Wholesale market: Timeframes
The main part of the physical volume consumed in the Nordic is traded in the Day-Ahead market. The subsequent market timeframes, intraday and balancing, make it possible to adjust the portfolio close to the operational hour.
The financial forward market is regulated by the Financial Supervisory Authority of Norway and is placed under financial legislation. Because of the close interlinkage between the financial and the physical markets, this market timeframe is of importance to NVE. A well-functioning financial market and trade with power derivatives is important for market participants in the physical power market because it allows them off-set their positions and hedge future income to adjust their risk profile. The financial market enables market participants to secure their positions months or even several years ahead of the delivery day.
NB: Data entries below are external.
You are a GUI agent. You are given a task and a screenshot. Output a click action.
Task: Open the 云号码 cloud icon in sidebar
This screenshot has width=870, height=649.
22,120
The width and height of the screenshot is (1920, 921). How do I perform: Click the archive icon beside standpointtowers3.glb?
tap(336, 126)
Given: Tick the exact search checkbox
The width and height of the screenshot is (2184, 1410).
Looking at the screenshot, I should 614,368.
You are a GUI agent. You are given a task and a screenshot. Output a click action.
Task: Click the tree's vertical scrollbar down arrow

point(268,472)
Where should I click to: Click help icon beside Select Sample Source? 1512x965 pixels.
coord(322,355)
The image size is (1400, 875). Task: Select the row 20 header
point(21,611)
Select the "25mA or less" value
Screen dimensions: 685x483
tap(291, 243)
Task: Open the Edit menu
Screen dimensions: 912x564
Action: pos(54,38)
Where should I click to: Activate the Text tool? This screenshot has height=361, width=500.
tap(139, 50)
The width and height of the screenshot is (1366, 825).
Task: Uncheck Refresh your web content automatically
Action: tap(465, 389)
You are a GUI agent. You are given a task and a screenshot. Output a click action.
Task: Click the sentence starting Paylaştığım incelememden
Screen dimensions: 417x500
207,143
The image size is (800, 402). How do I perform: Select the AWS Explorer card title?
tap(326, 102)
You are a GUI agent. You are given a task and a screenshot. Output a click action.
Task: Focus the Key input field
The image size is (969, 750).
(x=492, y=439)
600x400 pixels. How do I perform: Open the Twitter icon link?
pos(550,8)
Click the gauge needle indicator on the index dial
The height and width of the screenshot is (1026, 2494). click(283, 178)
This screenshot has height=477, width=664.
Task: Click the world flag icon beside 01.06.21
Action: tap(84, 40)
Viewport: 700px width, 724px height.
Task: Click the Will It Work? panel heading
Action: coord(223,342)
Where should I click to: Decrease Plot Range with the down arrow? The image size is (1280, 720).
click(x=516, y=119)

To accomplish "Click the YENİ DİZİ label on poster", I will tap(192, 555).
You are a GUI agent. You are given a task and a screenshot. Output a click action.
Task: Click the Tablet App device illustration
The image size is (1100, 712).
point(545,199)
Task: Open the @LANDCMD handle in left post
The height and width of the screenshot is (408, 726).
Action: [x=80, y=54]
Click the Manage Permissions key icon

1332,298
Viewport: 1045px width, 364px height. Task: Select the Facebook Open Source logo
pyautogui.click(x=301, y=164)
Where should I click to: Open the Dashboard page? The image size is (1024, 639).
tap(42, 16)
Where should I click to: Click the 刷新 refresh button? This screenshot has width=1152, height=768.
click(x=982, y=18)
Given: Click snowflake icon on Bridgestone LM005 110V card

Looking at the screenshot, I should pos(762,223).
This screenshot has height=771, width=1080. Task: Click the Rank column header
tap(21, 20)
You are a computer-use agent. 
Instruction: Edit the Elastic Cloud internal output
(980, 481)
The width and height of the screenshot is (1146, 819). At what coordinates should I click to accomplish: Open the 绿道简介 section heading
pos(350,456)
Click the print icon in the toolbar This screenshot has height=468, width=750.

The Day-Ahead Market (DAM) closes at 12:00 PM: 12-36 hours, before physical delivery is scheduled to take place. In the Nordic and Baltics the DAM is operated by Nord Pool. The trading happens through a so-called implicit auction where price and volume are calculated for every hour for the following day. This auction is based on bids from both producers and consumers, and takes into account physical constraints of cross-zonal capacity. By setting price and volume for each bidding zone, the auction also determines the scheduled day-ahead flows between bidding zones. The system operators rely on the market clearing results when planning next day’s operation of the grid.
The Nordic system price is calculated based on the DAM results, represents the unconstrained equilibrium price, i.e. by assuming there are no congestions in the Nordic transmission grid. This price is used as reference for price setting in the financial market, as well as for bilateral contracts and retail contracts in the market. The area specific prices, i.e. the Day-Ahead price for each bidding zone take into account the restrictions in the transmission grid. These capacities are given daily (10:00 AM) by the TSOs.
The Intraday Market opens three hours after the Day-Ahead Market closes. This market is also operated by Nord Pool, but different to the DAM, the intraday market has continuous trading. The intraday market supplements the DAM and market participants can trade until one hour before hour before the production hour in order to correct possible imbalances (such as if it becomes colder or more windy than anticipated) up until one hour before time of production. The market participants can trade between bidding zones if capacity is available.
The balancing markets are operated by the TSO,Statnett, who is responsible for balancing the system. The balancing markets can be divided into primary reserves (FCR), secondary reserves (aFRR) and tertiary reserves (mFRR). FCR and aFRR are activated automatically while mFRR is activated manually. Furthermore, FCR is the fastest, while mFRR is the slowest with a response deadline of 15 minutes. mFRR is activated depending on need and with an hourly price resolution. Gate closure time for bids in the balancing market is 45 minutes before time of production, but since mFRR has a response time of 15 minutes, activation can happen within the production hour. In the Nordics, there is a common market for mFRR (common Nordic merit order list). When cross-zonal capacity is available, this enables activation cheaper resources and a more efficient dispatch of balancing resources.
The imbalance settlement takes place after the operational hour and is a TSO responsibility. Esett OY will carry out this task when in operation by the end of 2016. Esett OY is jointly owned by the Norwegian, Swedish and Finnish TSOs and will conduct imbalance settlement on behalf of these TSOs. More information on Nordic Balance Settlement and Esett OY can be found here.
Bilateral contracts and the power exchange: A bilateral contract in the wholesale market is a market based contract between a buyer and a seller with an agreed price, volume and time period. Traditionally, participants in the wholesale market bought and sold electricity through bilateral physical contracts (short and long-term). The Energy Law, which entered into force in 1990, resulted in the development towards trading on the power exchange and away from the physical bilateral contracts. However, there are many bilateral long-term contracts in the market, but most of these are financially settled. Over 90 % of the physical power consumed in the Nordic area is traded through Nord Pool and the Day-Ahead Market.